» A few records
## BEGIN

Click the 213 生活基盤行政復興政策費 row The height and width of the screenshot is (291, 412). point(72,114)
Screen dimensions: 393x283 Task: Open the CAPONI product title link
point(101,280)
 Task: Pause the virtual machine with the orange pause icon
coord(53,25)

## END
## BEGIN

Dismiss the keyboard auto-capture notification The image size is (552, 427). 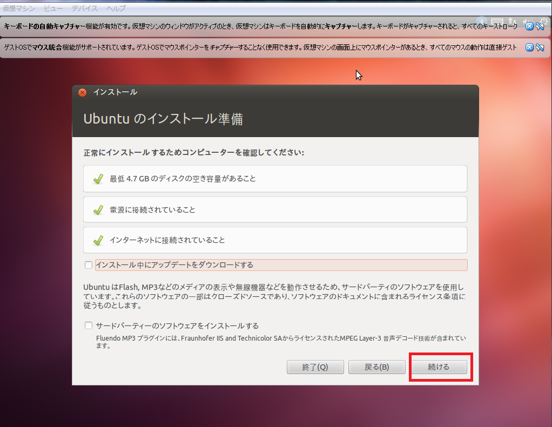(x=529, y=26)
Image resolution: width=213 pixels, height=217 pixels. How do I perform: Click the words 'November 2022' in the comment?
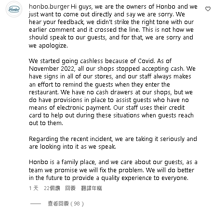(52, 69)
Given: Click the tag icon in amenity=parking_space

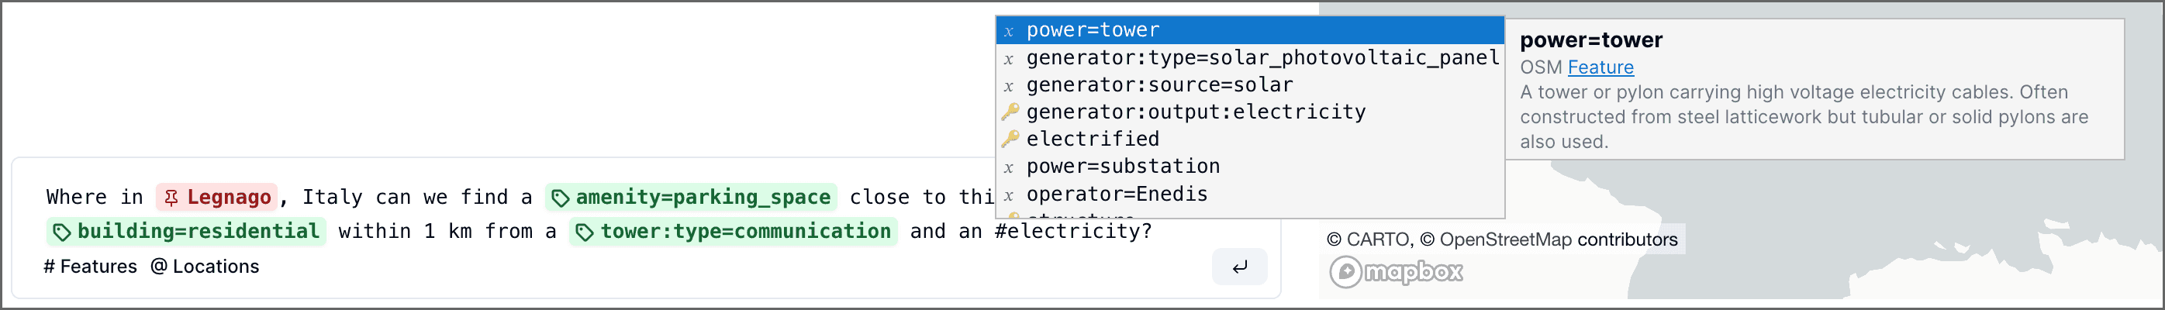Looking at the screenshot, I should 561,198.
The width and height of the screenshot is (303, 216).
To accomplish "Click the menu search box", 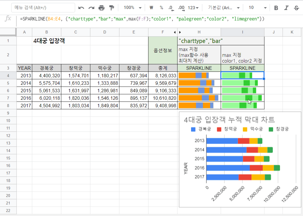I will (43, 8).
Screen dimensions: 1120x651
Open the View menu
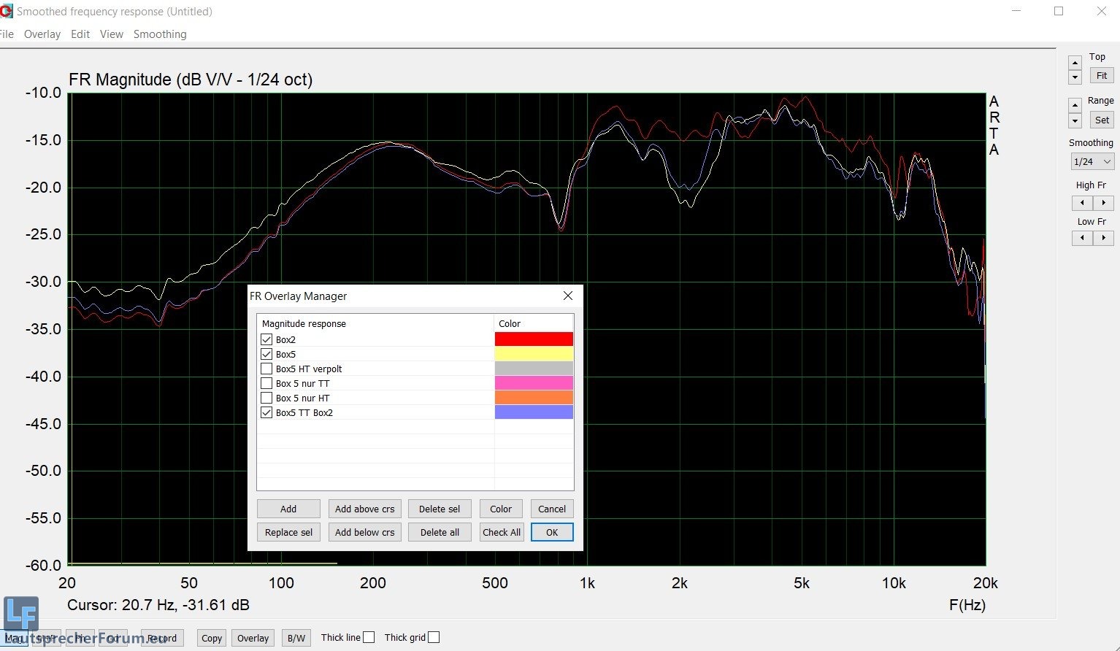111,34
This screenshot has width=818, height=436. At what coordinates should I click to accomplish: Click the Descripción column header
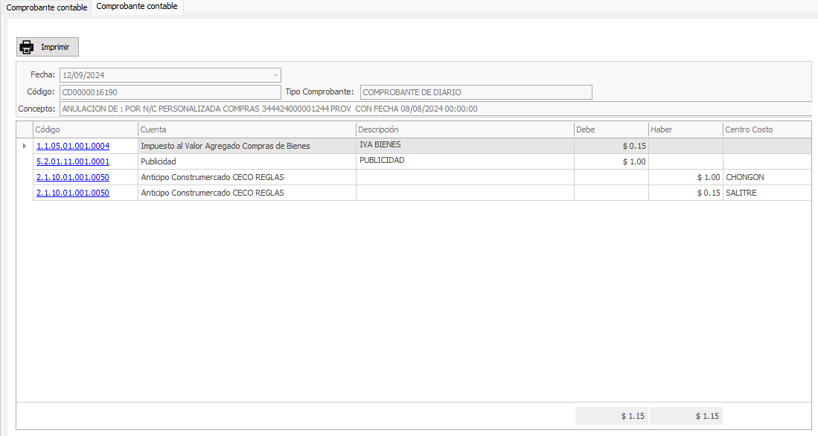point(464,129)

## END

Update the stretch of records from the line containing "Screen dimensions: 393x283" through the line containing "coord(53,25)" by changing "orange" to "yellow" and keeping everything else the same. Return only those lines.

» Task answer
Screen dimensions: 393x283 Task: Open the CAPONI product title link
point(101,280)
 Task: Pause the virtual machine with the yellow pause icon
coord(53,25)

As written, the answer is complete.